ANthony Bourdain

Anthony Bourdain Considered Himself ‘Lucky’ During Sincere Final Shoot

Photo: Slaven Vlasic (Getty Images)

Much has been said about Anthony Bourdain since his passing in June of this year, and much will continue to be said about the Parts Unknown host, especially as the final season unfolds. Some positive and inspiring, some not as much. But Bourdain’s final guest, W. Kamau Bell, remembers an “open and friendly” man who spoke sincerely between takes of how “lucky” and fortunate he felt throughout the show’s final shoot in Kenya.

After a lengthy struggle with substance abuse, the former chef-turned-culinary delight died tragically at 61. And while a lot of the media surrounding Bourdain’s suicide has been suspicious and assuming as to his mindset in his final days, Bell, a host of his own show United Shades of America, remembers a very different Bourdain.

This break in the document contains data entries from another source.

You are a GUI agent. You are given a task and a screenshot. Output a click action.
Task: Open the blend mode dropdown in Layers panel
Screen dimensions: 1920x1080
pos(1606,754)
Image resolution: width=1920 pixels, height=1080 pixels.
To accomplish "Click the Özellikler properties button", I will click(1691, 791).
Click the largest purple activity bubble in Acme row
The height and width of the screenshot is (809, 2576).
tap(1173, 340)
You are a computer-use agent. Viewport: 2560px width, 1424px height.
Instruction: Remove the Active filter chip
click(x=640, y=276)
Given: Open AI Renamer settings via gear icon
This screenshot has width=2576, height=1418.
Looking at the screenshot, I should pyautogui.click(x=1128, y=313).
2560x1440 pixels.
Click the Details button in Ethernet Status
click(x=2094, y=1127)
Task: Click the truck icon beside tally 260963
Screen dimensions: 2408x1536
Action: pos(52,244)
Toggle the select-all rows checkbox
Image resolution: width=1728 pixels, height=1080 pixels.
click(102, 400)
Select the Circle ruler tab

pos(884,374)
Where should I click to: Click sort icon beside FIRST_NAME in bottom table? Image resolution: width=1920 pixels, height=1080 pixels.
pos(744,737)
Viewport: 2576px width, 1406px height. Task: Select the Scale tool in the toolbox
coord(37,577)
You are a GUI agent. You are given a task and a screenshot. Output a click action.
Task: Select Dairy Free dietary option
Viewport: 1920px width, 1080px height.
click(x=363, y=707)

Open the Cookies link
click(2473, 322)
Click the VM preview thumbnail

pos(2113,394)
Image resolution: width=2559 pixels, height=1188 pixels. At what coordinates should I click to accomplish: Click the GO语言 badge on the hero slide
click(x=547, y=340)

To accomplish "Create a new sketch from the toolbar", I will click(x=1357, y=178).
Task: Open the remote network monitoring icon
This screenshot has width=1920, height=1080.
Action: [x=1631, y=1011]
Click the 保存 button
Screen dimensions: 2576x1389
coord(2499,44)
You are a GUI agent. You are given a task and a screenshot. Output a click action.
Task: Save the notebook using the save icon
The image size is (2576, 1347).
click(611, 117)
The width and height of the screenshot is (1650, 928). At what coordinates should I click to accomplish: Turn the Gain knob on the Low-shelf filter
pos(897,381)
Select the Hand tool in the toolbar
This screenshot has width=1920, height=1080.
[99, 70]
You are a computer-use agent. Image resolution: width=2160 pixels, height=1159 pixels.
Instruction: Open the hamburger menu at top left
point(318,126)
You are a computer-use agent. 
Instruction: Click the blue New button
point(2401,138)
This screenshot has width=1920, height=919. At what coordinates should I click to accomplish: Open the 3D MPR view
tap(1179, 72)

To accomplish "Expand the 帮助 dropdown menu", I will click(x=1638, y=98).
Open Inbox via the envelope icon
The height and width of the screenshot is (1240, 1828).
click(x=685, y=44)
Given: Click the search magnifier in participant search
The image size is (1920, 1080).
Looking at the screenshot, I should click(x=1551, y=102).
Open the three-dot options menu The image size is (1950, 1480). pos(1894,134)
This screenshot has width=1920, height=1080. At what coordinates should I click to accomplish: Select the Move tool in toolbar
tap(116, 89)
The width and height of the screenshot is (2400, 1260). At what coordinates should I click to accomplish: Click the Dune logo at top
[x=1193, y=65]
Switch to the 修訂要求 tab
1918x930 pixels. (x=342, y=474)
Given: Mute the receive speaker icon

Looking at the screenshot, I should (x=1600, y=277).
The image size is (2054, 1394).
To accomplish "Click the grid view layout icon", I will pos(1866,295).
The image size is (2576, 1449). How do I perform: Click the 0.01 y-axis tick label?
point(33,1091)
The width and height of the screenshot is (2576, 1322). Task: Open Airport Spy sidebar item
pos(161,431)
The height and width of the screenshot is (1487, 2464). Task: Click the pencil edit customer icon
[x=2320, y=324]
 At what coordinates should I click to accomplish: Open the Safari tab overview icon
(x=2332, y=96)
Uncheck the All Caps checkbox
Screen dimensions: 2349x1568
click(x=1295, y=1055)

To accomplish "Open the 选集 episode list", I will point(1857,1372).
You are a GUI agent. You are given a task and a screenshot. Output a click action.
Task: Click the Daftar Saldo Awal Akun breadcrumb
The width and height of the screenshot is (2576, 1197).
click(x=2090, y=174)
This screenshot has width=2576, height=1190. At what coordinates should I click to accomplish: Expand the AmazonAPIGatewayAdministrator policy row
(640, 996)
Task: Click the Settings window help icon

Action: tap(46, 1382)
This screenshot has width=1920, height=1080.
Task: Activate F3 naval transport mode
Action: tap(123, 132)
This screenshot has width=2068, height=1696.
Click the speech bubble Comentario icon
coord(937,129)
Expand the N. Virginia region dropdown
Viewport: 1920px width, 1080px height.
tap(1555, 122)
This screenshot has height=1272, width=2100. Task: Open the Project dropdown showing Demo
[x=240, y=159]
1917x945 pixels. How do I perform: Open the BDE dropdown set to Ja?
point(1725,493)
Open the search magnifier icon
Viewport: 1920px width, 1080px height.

“Sometimes you tell people stuff like that and they just go, ‘Oh cool,'” Bell says. “But then he leaned in and talked about how lucky he felt in his career,” he told Esquire.

anthony bourdain

Bell spoke of Bourdain’s candor but also of his joy for what he does.

“He really approached it like, ‘This is my life’s work.’ Not like, ‘I’m the host of a travel show.’ In the final scene, he says something like ‘I do my best. I look. I listen. But in the end, I know, it’s my story.'”

In the end, Bell remembers a grateful and sincere Bourdain.

“It was a wide shot, the cameras were pulled way back, and I was like, “Well, they’re not gonna use this stuff for the show because I know how this works. This will just be an edit,” he said. “Stripped away, it was just two dudes talking about how strange their careers have been and how lucky they felt in that moment.”

“So for me, it was like an invitation to all of us media makers, and also an invitation to people who have stories that haven’t been told, to get out there and tell their stories,” Bell said.